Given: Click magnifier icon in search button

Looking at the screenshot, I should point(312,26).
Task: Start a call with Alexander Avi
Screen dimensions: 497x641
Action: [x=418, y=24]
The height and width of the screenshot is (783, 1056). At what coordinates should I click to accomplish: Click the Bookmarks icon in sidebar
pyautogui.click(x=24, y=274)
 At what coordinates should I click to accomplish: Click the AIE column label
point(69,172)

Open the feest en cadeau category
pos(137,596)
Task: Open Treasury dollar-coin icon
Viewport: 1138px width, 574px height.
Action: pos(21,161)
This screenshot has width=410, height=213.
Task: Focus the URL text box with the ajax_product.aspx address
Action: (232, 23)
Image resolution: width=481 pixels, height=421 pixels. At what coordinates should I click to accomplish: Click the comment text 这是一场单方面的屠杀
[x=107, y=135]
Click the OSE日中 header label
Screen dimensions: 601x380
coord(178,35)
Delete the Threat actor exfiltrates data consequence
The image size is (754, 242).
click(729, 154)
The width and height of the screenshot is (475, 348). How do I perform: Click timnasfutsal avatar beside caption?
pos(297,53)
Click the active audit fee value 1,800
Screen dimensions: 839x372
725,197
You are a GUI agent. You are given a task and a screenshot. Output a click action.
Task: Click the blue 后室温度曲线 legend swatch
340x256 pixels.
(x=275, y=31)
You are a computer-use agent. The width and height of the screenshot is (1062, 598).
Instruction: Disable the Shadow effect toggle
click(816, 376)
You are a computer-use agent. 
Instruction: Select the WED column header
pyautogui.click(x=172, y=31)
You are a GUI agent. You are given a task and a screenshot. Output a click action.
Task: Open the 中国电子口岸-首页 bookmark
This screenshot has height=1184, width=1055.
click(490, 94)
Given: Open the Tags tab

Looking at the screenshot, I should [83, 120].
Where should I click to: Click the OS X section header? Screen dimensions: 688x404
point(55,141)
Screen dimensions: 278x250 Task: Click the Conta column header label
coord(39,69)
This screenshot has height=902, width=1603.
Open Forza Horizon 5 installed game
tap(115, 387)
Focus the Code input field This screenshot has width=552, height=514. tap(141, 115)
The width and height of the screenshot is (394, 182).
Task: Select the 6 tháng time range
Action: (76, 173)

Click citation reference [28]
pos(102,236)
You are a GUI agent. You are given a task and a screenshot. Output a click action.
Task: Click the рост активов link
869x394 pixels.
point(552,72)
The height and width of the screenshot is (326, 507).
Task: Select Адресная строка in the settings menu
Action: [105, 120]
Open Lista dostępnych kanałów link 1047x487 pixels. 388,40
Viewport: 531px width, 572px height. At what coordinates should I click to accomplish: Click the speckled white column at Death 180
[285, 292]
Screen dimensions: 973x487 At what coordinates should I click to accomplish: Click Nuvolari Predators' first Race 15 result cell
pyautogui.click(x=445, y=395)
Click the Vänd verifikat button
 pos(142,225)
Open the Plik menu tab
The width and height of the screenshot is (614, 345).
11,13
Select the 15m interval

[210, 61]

○ ○ ○ ○

Exercise details
With no line skipped, output the listing in full.

Answer
Given: Click magnifier icon in search button

Looking at the screenshot, I should point(312,26).
Task: Start a call with Alexander Avi
Screen dimensions: 497x641
Action: [x=418, y=24]
The height and width of the screenshot is (783, 1056). At what coordinates should I click to accomplish: Click the Bookmarks icon in sidebar
pyautogui.click(x=24, y=274)
 At what coordinates should I click to accomplish: Click the AIE column label
point(69,172)

Open the feest en cadeau category
pos(137,596)
Task: Open Treasury dollar-coin icon
Viewport: 1138px width, 574px height.
Action: pos(21,161)
This screenshot has width=410, height=213.
Task: Focus the URL text box with the ajax_product.aspx address
Action: (232, 23)
Image resolution: width=481 pixels, height=421 pixels. At what coordinates should I click to accomplish: Click the comment text 这是一场单方面的屠杀
[x=107, y=135]
Click the OSE日中 header label
Screen dimensions: 601x380
coord(178,35)
Delete the Threat actor exfiltrates data consequence
The image size is (754, 242).
click(729, 154)
The width and height of the screenshot is (475, 348). How do I perform: Click timnasfutsal avatar beside caption?
pos(297,53)
Click the active audit fee value 1,800
Screen dimensions: 839x372
725,197
You are a GUI agent. You are given a task and a screenshot. Output a click action.
Task: Click the blue 后室温度曲线 legend swatch
340x256 pixels.
(x=275, y=31)
You are a computer-use agent. The width and height of the screenshot is (1062, 598).
Instruction: Disable the Shadow effect toggle
click(816, 376)
You are a computer-use agent. 
Instruction: Select the WED column header
pyautogui.click(x=172, y=31)
You are a GUI agent. You are given a task and a screenshot. Output a click action.
Task: Open the 中国电子口岸-首页 bookmark
This screenshot has height=1184, width=1055.
click(490, 94)
Given: Open the Tags tab

Looking at the screenshot, I should [83, 120].
Where should I click to: Click the OS X section header? Screen dimensions: 688x404
point(55,141)
Screen dimensions: 278x250 Task: Click the Conta column header label
coord(39,69)
This screenshot has height=902, width=1603.
Open Forza Horizon 5 installed game
tap(115, 387)
Focus the Code input field This screenshot has width=552, height=514. tap(141, 115)
The width and height of the screenshot is (394, 182).
Task: Select the 6 tháng time range
Action: (76, 173)

Click citation reference [28]
pos(102,236)
You are a GUI agent. You are given a task and a screenshot. Output a click action.
Task: Click the рост активов link
869x394 pixels.
point(552,72)
The height and width of the screenshot is (326, 507).
Task: Select Адресная строка in the settings menu
Action: [105, 120]
Open Lista dostępnych kanałów link 1047x487 pixels. 388,40
Viewport: 531px width, 572px height. At what coordinates should I click to accomplish: Click the speckled white column at Death 180
[285, 292]
Screen dimensions: 973x487 At what coordinates should I click to accomplish: Click Nuvolari Predators' first Race 15 result cell
pyautogui.click(x=445, y=395)
Click the Vänd verifikat button
 pos(142,225)
Open the Plik menu tab
The width and height of the screenshot is (614, 345).
11,13
Select the 15m interval

[210, 61]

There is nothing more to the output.